Sem alterações notórias, através dos séculos, a tripulação dos Bacalhoeiros era composta por:
· Capitão
· Piloto
· Marinheiros (pescadores)
· Cozinheiro
· 1 ou 2 moços (mais recentemente passaram a ser 6, 8 ou 10) conforme a capacidade do navio.

Entre os marinheiros - pescadores, a divisão era:
Escalador
Salgador
Simples pescador
"Os verdes" (os que se iniciavam na faina)

Havia tripulantes com funções específicas: troteiro, cabeças, porão, garfo, celhas, etc. E muitos estão enterrados num cemitério em St. John's, do qual ninguém fala, e que nem sequer atrai visitantes.
As iscas usadas eram amêijoas, lulas.... Só na década de 20, apareceu a assistência aos barcos feita por 2 barcos a vapor - Carvalho Araújo, em 1923, e Gil Eanes, em 1927.

O atraso português no processo de industrialização determinou que esta pesca se prolongasse pelo século XX (até 25 de Abril de 1974) com base numa tecnologia ultrapassada: pesca à linha de mão, munida dum único anzol, a bordo dos dóris, pequenas embarcações individuais de fundo chato e tabuado rincado, com um comprimento de 4 a 5 metros e 80 a 100 Kg de peso, apoiando-se nos tradicionais veleiros de madeira. Tratava-se, contudo, de uma técnica de pesca bastante menos agressiva dos recursos dos que as redes de emalhar ou de arrasto.
Em 1934 foi feita a organização corporativa da Indústria Bacalhoeira. Planeou-se uma grande reorganização da Pesca do Bacalhau, através de:

Empréstimos do Estado a armadores portugueses
Criação da Comissão Reguladora do Comércio do Bacalhau e da Cooperativa dos Armadores de Navios de Pesca do Bacalhau entre outras.
Renovação da frota
Desenvolvimento da Pesca do Arrasto

Mas em Portugal continuou-se a insistir na pesca à linha. Os últimos grandes veleiros foram construídos em 1937: Argus, Santa Maria Manuela e Creoula, mas poucos anos se mantiveram nesta faina. A última viagem dum lugre - o Gazela Primeiro - ocorreu em 1969. As capturas tinham começado a diminuir e em 1974 a situação estava num caos. Era difícil recrutar pescadores, que preferiam emigrar, o que lhes proporcionava menos sofrimento e melhor perspectiva de vida. O total de barcos era então de 55, sendo 5 de pesca à linha, 13 com redes de malha e 37 de arrasto.
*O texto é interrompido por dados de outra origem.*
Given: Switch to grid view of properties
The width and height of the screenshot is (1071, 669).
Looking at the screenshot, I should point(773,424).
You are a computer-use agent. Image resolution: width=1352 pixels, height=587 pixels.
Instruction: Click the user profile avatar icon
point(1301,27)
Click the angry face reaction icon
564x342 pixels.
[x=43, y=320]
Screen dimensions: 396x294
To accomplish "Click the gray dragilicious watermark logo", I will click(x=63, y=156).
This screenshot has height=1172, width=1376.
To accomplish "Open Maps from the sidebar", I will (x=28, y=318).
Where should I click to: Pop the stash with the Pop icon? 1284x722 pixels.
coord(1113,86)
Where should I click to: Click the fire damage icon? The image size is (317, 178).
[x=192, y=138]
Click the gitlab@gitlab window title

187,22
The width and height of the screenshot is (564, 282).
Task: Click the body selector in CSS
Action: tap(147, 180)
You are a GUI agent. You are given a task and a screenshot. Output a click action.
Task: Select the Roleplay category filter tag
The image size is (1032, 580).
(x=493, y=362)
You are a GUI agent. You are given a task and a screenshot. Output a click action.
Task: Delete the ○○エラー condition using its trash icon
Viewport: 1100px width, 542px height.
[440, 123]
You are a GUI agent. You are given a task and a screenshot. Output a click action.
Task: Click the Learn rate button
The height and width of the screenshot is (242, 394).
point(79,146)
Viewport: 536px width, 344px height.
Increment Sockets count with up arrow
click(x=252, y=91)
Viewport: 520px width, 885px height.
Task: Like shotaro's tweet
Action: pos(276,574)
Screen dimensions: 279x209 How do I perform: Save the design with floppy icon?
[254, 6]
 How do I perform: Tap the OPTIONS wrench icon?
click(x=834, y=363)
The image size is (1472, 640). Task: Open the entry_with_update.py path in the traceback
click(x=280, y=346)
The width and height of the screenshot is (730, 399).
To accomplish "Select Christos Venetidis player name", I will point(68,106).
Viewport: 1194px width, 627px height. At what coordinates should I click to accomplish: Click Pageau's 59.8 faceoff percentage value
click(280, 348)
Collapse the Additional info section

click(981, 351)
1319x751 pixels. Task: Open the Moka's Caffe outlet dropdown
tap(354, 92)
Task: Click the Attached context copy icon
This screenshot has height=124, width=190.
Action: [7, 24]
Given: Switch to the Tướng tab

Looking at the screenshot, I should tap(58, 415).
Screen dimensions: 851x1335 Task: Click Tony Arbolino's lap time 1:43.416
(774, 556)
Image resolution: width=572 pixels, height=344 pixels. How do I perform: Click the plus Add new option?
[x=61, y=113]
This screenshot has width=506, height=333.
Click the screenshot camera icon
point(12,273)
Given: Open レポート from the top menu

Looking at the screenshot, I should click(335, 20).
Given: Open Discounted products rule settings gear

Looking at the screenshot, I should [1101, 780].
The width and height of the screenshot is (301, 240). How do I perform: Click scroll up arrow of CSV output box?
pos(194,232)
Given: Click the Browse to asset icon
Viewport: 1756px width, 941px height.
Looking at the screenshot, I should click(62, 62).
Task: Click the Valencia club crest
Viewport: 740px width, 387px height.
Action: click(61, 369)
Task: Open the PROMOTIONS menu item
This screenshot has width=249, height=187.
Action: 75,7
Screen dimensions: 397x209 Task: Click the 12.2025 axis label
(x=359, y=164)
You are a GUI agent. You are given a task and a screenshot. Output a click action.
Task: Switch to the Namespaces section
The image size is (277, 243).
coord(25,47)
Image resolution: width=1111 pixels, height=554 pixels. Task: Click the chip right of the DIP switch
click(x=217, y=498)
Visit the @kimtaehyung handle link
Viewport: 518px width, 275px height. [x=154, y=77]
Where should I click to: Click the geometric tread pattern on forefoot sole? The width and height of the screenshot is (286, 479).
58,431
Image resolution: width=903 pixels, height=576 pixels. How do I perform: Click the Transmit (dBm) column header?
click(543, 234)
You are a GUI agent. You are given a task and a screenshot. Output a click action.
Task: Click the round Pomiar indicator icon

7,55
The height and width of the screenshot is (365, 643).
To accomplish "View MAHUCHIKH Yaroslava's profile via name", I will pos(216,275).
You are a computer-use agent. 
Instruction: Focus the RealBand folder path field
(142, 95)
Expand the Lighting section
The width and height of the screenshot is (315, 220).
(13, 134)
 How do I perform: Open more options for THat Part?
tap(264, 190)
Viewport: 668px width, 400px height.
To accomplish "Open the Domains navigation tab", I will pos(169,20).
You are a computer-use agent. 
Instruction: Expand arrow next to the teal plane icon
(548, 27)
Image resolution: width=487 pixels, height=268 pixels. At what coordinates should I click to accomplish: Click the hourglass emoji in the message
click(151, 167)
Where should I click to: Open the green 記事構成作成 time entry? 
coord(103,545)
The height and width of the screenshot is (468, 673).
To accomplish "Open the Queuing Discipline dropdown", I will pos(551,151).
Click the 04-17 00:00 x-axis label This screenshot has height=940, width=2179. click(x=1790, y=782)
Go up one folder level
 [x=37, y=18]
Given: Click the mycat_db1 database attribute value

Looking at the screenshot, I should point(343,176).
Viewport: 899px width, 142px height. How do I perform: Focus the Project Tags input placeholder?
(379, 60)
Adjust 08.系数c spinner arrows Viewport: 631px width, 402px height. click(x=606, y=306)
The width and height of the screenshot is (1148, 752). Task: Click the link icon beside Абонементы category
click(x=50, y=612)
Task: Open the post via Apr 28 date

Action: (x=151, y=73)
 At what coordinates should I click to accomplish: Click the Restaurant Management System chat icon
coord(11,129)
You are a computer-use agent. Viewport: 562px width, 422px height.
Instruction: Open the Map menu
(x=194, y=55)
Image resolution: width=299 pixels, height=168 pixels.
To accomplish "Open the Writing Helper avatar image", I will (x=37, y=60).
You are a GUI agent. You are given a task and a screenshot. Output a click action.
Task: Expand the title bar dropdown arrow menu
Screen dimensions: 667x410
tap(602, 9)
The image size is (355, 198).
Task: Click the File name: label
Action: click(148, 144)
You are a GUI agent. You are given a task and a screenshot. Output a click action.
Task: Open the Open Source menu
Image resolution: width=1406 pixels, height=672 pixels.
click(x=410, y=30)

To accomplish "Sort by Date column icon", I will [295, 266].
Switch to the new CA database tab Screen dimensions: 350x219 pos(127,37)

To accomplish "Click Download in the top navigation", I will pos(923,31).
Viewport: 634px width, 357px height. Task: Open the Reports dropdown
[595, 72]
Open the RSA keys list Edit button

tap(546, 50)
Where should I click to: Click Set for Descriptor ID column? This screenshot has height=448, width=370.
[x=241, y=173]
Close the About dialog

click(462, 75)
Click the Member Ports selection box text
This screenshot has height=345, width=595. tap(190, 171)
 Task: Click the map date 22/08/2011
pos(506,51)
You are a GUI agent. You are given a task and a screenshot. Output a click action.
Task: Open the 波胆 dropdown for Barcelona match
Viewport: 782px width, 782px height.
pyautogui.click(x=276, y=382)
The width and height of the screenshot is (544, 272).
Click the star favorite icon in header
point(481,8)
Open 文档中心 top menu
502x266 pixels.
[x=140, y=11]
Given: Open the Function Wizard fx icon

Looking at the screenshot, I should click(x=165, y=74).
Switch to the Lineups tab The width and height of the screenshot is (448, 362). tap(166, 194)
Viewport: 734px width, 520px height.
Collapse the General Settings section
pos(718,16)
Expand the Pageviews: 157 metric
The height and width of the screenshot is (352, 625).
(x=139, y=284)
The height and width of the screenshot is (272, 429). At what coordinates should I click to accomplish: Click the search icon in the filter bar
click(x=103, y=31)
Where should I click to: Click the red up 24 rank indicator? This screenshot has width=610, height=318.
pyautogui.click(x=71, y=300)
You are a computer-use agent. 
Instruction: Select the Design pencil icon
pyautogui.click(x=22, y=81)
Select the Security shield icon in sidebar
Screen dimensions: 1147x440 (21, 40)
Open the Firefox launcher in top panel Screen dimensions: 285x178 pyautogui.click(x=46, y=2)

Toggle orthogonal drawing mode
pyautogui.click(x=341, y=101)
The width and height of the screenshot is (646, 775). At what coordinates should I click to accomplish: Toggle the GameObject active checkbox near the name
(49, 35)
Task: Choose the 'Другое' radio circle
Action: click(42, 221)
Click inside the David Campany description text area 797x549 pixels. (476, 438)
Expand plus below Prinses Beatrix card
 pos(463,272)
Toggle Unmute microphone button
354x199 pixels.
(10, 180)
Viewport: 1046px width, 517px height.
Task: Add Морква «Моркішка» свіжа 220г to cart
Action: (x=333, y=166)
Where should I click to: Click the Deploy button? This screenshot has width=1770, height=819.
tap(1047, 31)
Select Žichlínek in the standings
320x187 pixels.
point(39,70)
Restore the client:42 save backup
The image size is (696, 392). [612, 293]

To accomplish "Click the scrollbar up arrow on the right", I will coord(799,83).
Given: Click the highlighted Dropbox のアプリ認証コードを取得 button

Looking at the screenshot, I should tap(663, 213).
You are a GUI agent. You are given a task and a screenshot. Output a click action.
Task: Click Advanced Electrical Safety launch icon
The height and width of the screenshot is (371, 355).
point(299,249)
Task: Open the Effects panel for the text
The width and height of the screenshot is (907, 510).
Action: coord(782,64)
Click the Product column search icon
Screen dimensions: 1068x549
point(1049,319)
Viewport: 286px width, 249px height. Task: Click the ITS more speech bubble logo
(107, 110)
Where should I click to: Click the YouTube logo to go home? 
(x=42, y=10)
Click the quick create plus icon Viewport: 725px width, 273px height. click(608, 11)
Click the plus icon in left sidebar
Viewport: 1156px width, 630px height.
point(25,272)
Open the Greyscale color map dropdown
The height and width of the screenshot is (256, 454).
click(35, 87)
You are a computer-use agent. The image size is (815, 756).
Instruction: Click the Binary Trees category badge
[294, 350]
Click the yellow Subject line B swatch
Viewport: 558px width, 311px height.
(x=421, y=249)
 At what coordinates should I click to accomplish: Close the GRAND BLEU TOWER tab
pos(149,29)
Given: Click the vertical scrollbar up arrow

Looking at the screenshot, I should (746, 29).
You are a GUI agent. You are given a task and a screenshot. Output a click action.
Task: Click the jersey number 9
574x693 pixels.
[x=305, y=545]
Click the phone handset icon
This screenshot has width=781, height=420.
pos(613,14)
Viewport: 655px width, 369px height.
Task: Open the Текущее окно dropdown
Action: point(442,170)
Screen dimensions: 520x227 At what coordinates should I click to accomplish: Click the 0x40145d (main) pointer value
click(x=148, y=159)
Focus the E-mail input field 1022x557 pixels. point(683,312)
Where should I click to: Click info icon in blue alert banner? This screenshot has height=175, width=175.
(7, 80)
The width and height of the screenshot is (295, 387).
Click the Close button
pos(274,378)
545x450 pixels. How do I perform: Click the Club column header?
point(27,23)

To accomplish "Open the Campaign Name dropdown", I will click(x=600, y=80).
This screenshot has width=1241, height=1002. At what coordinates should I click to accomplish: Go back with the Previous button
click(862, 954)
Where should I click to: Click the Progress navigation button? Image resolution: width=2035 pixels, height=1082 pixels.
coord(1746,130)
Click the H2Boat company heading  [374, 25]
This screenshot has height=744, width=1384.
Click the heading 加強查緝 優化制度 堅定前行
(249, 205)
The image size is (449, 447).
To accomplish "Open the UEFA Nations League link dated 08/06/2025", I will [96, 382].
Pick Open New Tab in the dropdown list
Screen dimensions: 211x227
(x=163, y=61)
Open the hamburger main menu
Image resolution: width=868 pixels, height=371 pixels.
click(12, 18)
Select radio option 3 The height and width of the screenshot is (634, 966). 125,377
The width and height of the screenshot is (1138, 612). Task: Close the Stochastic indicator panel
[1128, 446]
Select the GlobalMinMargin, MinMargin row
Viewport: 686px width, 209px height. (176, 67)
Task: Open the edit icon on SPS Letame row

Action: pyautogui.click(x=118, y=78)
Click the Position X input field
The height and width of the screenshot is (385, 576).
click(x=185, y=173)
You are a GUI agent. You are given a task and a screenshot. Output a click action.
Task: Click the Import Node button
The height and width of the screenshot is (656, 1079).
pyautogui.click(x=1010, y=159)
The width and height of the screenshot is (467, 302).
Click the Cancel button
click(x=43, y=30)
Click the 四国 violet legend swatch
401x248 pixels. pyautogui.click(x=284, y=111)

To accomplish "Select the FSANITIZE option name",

Créditos: texto parcialmente adaptado de História da Pesca do Bacalhau
Foto de Henri Lumieux
Quem tiver curiosidade, pode seguir os links que salpicam o texto.

5 comentários:

Paulo disse...

O filme retrata com grande profundidade a realidade dura da gente de Ílhavo numa gesta que, talvez seja a que mais se aproxima das acontecidas no séc. XVI. É impressionante a dureza da luta daqueles homens nas condições mais adversas dos mares do norte. Ao mesmo tempo um olhar (rápido)sobre o Portugal salazarento . Não é só o filme que tem imagens a preto e branco, o país era de chumbo, as pessoas eram cinzentas (e usavam boina). Excelente post, e o filme é de não perder.

Ana Paula Sena disse...

Um tema fascinante! Passei muitos anos a ouvir histórias da pesca do bacalhau. Sempre me suscitaram grande admiração, sobretudo pela coragem que essa forma de vida implica.

Muito obrigada, Clara.

Anónimo disse...

Grande trabalho mãe!!!! E eu a pensar que o bacalhau se pescava no pingo doce ou no jumbo! Viva Ílhavo, Aveiro, a Costa Nova, São Jacinto e as Gafanhas!

Vasco

clara disse...

Pois é, não nos podemos esquecer o que custa o peixinho que comemos. mas antes custava muito mais, foram heróis os nossos ílhavos, aveiros póvoas, nazarés. E agora? Que é feito da nossa pesca? Um beijinho a todos, Paulo, Ana Paula e Vasco.

clara disse...

E também um beijinho a C. pela ajuda preciosa.